Delgada, pero con formas, su belleza era un paisaje exótico. Su pelo era profundamente negro y adornaban su rostro unos grandes ojos, muy abiertos, de un azul clarísimo, casi imposible.
Hubiera llamado la atención en cualquier entorno, pero con aquel bañador naranja era muy difícil que pasara desapercibida. Desde el agua caliente de la piscina, ahora nado, ahora me paro, me pasaba la tarde capturando su imagen con miradas furtivas.

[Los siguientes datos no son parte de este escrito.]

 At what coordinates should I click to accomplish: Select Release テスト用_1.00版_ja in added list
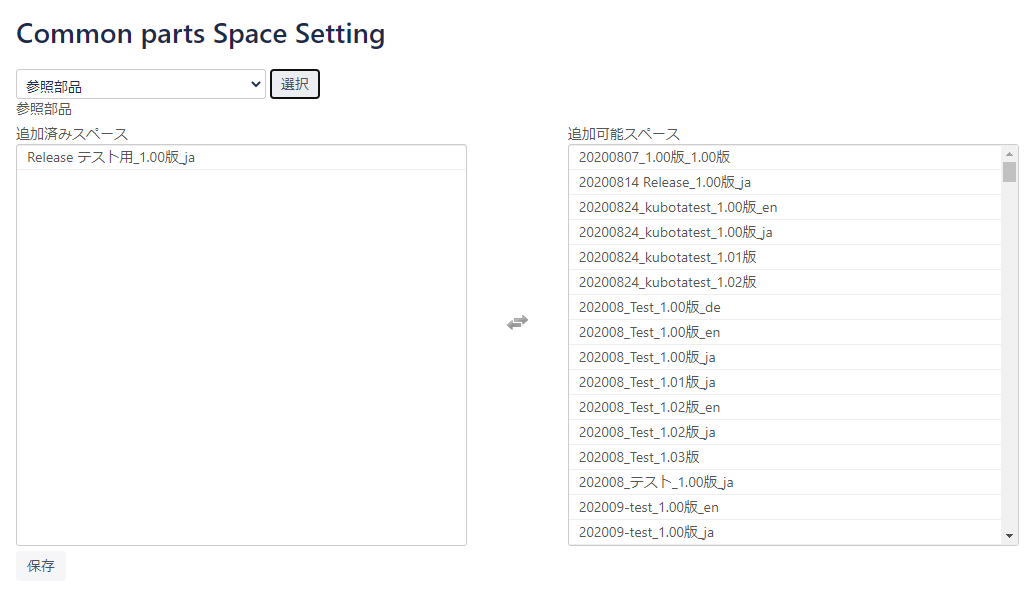111,158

Nunca cruzamos palabra, una cierta barrera de edad me lo impedía, pero sí que nos dedicamos sonrisas abiertas cuando menguaba la luz de la tarde. Hasta que, un día, después de una discusión con un tipo alto que iba a verla de vez en cuando, aquellos labios se quedaron temblando en una mueca amarga.
Al día siguiente apareció vestida de calle, con cara larga y se puso a recoger sus cosas. Atendí cuando, otra chica, le preguntaba y ella respondía, un poco triste y un poco lejana, que no se podían salvar vidas con el corazón roto.

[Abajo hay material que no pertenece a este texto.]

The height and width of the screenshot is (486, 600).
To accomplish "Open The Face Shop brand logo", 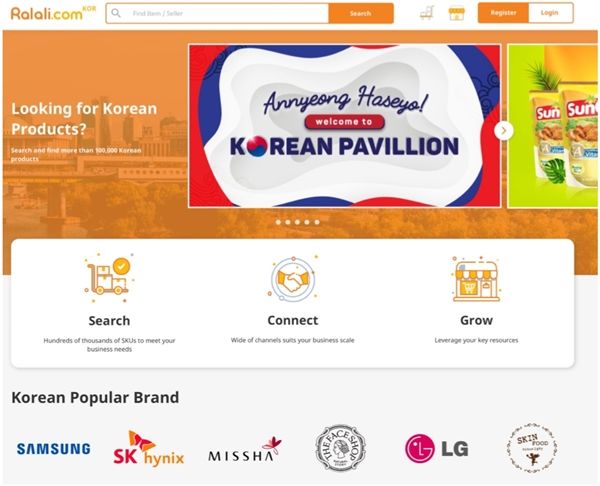I will tap(340, 448).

Nunca supe su nombre pero, gracias al tobillo, la recuerdo claramente siempre que va a cambiar el tiempo, y se me aparecen como en un sueño sus ojos claros de un azul inimaginable. Y recuerdo que estaba equivocada, que las heridas propias no impiden aliviar las ajenas.
Pero, para eso, hay que empezar por desahogarse primero.